WHAT YOU SHOULD DO: Put every line of the listing below into a JSON list of strings, one string per line, leaving out blank lines.

DATA TO PROCESS:

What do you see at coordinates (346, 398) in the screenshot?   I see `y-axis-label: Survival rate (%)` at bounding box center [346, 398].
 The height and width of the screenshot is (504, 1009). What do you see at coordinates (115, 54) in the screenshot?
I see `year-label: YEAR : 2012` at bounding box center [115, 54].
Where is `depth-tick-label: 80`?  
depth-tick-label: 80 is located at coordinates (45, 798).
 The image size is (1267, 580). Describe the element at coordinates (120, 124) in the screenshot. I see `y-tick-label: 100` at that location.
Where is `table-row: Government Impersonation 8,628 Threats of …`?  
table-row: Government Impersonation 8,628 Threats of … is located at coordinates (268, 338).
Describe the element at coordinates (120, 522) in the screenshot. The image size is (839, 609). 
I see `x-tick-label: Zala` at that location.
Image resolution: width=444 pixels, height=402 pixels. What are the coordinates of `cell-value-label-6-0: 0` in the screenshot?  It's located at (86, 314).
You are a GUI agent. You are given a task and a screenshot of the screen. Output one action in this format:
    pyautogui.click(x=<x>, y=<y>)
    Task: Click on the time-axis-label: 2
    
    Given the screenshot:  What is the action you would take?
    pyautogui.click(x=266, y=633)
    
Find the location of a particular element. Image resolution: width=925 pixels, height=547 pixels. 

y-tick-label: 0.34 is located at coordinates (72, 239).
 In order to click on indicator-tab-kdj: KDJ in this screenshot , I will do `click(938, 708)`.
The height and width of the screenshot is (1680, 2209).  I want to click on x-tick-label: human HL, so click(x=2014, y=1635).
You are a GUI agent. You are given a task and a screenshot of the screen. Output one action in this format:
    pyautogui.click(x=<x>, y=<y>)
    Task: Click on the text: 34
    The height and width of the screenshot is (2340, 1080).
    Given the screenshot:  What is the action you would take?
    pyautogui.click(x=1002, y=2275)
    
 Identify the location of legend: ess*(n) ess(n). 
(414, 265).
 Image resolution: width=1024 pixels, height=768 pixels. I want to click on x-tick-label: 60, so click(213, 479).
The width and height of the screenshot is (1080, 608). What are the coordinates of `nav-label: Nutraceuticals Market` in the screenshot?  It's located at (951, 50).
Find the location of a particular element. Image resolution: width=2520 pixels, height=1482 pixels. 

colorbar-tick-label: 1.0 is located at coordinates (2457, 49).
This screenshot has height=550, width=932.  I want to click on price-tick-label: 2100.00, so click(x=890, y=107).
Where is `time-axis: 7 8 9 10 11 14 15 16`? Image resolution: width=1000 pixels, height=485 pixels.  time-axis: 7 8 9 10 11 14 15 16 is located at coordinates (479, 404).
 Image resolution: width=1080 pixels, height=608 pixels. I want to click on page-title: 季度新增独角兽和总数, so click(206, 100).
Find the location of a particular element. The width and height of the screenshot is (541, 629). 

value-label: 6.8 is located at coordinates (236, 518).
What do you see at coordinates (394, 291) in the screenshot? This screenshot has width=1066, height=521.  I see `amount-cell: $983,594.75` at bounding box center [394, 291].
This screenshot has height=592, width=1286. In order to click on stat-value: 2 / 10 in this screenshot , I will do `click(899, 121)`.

RESPONSE TO THIS TASK:
[
  "What do you see at coordinates (346, 398) in the screenshot?   I see `y-axis-label: Survival rate (%)` at bounding box center [346, 398].",
  " The height and width of the screenshot is (504, 1009). What do you see at coordinates (115, 54) in the screenshot?",
  "I see `year-label: YEAR : 2012` at bounding box center [115, 54].",
  "Where is `depth-tick-label: 80`?  ",
  "depth-tick-label: 80 is located at coordinates (45, 798).",
  " The image size is (1267, 580). Describe the element at coordinates (120, 124) in the screenshot. I see `y-tick-label: 100` at that location.",
  "Where is `table-row: Government Impersonation 8,628 Threats of …`?  ",
  "table-row: Government Impersonation 8,628 Threats of … is located at coordinates (268, 338).",
  "Describe the element at coordinates (120, 522) in the screenshot. The image size is (839, 609). ",
  "I see `x-tick-label: Zala` at that location.",
  "Image resolution: width=444 pixels, height=402 pixels. What are the coordinates of `cell-value-label-6-0: 0` in the screenshot?  It's located at (86, 314).",
  "You are a GUI agent. You are given a task and a screenshot of the screen. Output one action in this format:",
  "    pyautogui.click(x=<x>, y=<y>)",
  "    Task: Click on the time-axis-label: 2",
  "    Given the screenshot:  What is the action you would take?",
  "    pyautogui.click(x=266, y=633)",
  "Find the location of a particular element. Image resolution: width=925 pixels, height=547 pixels. ",
  "y-tick-label: 0.34 is located at coordinates (72, 239).",
  " In order to click on indicator-tab-kdj: KDJ in this screenshot , I will do `click(938, 708)`.",
  "The height and width of the screenshot is (1680, 2209).  I want to click on x-tick-label: human HL, so click(x=2014, y=1635).",
  "You are a GUI agent. You are given a task and a screenshot of the screen. Output one action in this format:",
  "    pyautogui.click(x=<x>, y=<y>)",
  "    Task: Click on the text: 34",
  "    The height and width of the screenshot is (2340, 1080).",
  "    Given the screenshot:  What is the action you would take?",
  "    pyautogui.click(x=1002, y=2275)",
  " Identify the location of legend: ess*(n) ess(n). ",
  "(414, 265).",
  " Image resolution: width=1024 pixels, height=768 pixels. I want to click on x-tick-label: 60, so click(213, 479).",
  "The width and height of the screenshot is (1080, 608). What are the coordinates of `nav-label: Nutraceuticals Market` in the screenshot?  It's located at (951, 50).",
  "Find the location of a particular element. Image resolution: width=2520 pixels, height=1482 pixels. ",
  "colorbar-tick-label: 1.0 is located at coordinates (2457, 49).",
  "This screenshot has height=550, width=932.  I want to click on price-tick-label: 2100.00, so click(x=890, y=107).",
  "Where is `time-axis: 7 8 9 10 11 14 15 16`? Image resolution: width=1000 pixels, height=485 pixels.  time-axis: 7 8 9 10 11 14 15 16 is located at coordinates (479, 404).",
  " Image resolution: width=1080 pixels, height=608 pixels. I want to click on page-title: 季度新增独角兽和总数, so click(206, 100).",
  "Find the location of a particular element. The width and height of the screenshot is (541, 629). ",
  "value-label: 6.8 is located at coordinates (236, 518).",
  "What do you see at coordinates (394, 291) in the screenshot? This screenshot has width=1066, height=521.  I see `amount-cell: $983,594.75` at bounding box center [394, 291].",
  "This screenshot has height=592, width=1286. In order to click on stat-value: 2 / 10 in this screenshot , I will do `click(899, 121)`."
]